Sie beginnt in den 1920er Jahren mit Urgroßmutter Apa, die nach dem Tod einer Tochter mit ihrem Mann an den See zieht und ein Ausflugslokal eröffnet. Großmutter Norma führt das Café zunächst widerwillig weiter und betreibt es nach der Trennung von ihrem Gatten, einem Künstler und Kriegsveteranen, allein, um nicht mehr von einem Mann abhängig zu sein. Ihre beiden Töchter Anna und Frauke reisen in den 60er Jahren durch Mexiko und Kalifornien, wo sie in Dirndln und mit Hackbrett und Gitarre bei Indigenen und Hippies gleichermaßen schnell Anschluss finden. Anna reist später zu indischen Ashrams und spirituellen Treffen, wo sie auch Jazon begegnet, einem amerikanischen Hippie, von dem sie bald schwanger wird. Ihre Tochter, die Regisseurin des Films, wird in San Francisco geboren und beginnt bereits als kleines Mädchen am Walchensee mit einer Videokamera, ihre Familie und ihr Umfeld zu filmen und ihnen Fragen zu stellen.

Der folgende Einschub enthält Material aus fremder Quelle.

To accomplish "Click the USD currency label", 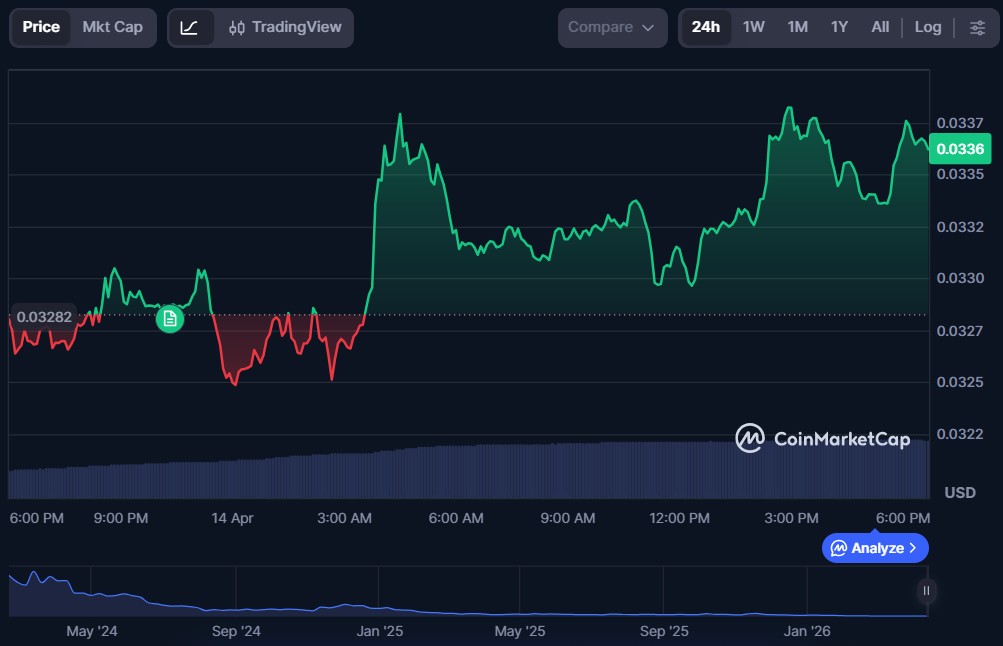I will [960, 493].
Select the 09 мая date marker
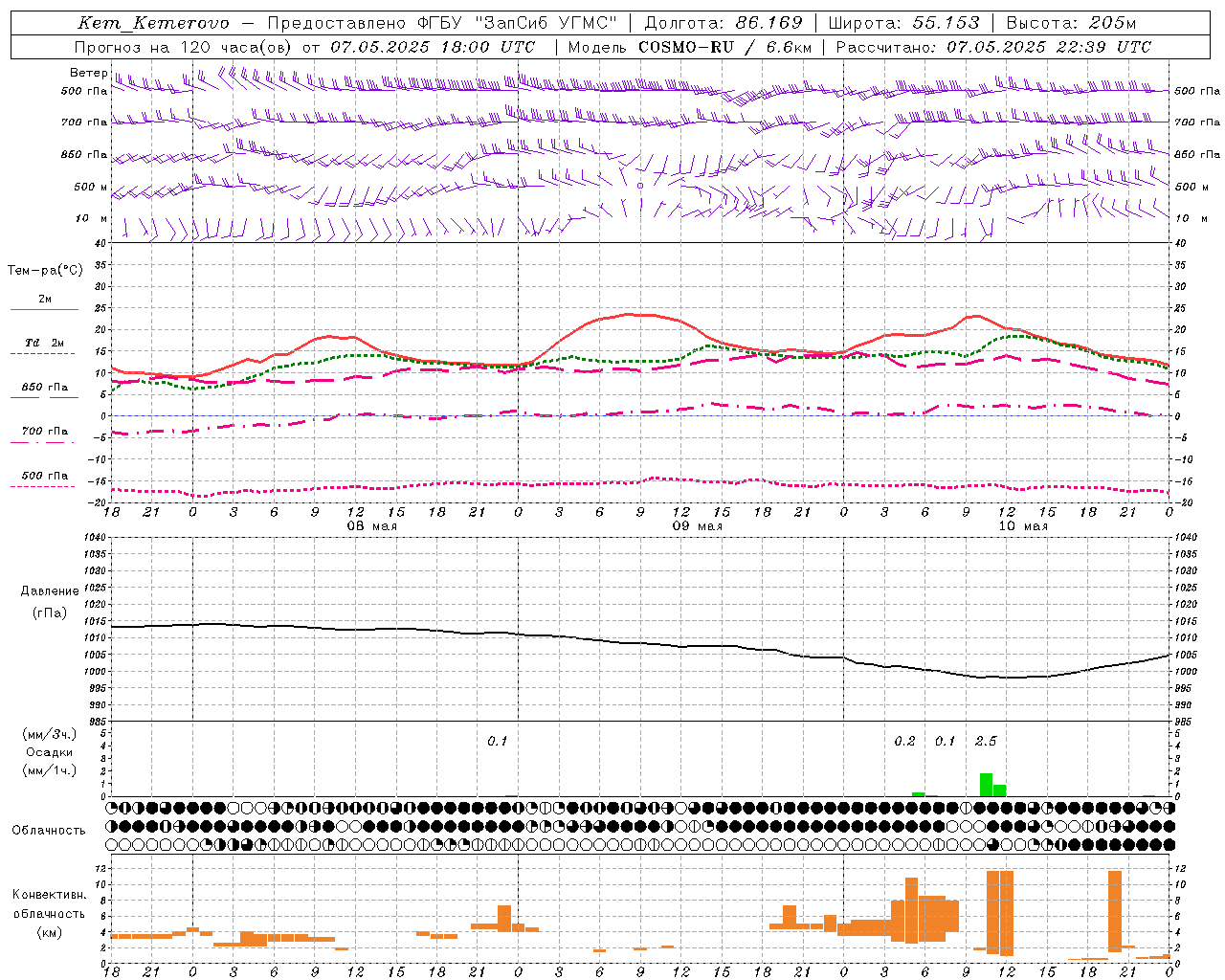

Aus diesen Aufnahmen, den alten Fotos ihrer Mutter, Zeitungsartikeln und neuen Interviews, etwa mit der inzwischen 104 Jahre alten Oma, stellt sie eine Familienchronik über ein Jahrhundert zusammen, die zur Zeitreise wird, bei der mit dem Intimen und Privaten auch immer wieder gesellschaftliche Umbrüche abseits des Sees mitschwingen. Vor Wonders Kamera erinnert sich Mutter Anna auch an ihre Zeit mit Rainer Langhans und ihr Leben in seinem "Harem", auch Mitkommunardin Jutta Winkelmann und Langhans selbst kommen zu Wort.
Ganz beseelt lauscht man diesen Frauen, die so offen und herzlich zugeneigt miteinander umgehen, dabei Konflikten nicht ausweichen und immer neugierig statt wertend aufnehmen, was jemand sagt oder denkt. In einer klugen Collage entsteht so nicht nur ein Bild höchst unterschiedlicher, bisweilen in sich widersprüchlicher Lebenslinien mehrerer Generationen, sondern auch eine Reflektion über das Vergehen von Zeit selbst. Am Rande der Alpen spiegelt sich am Walchensee das Große im Kleinen.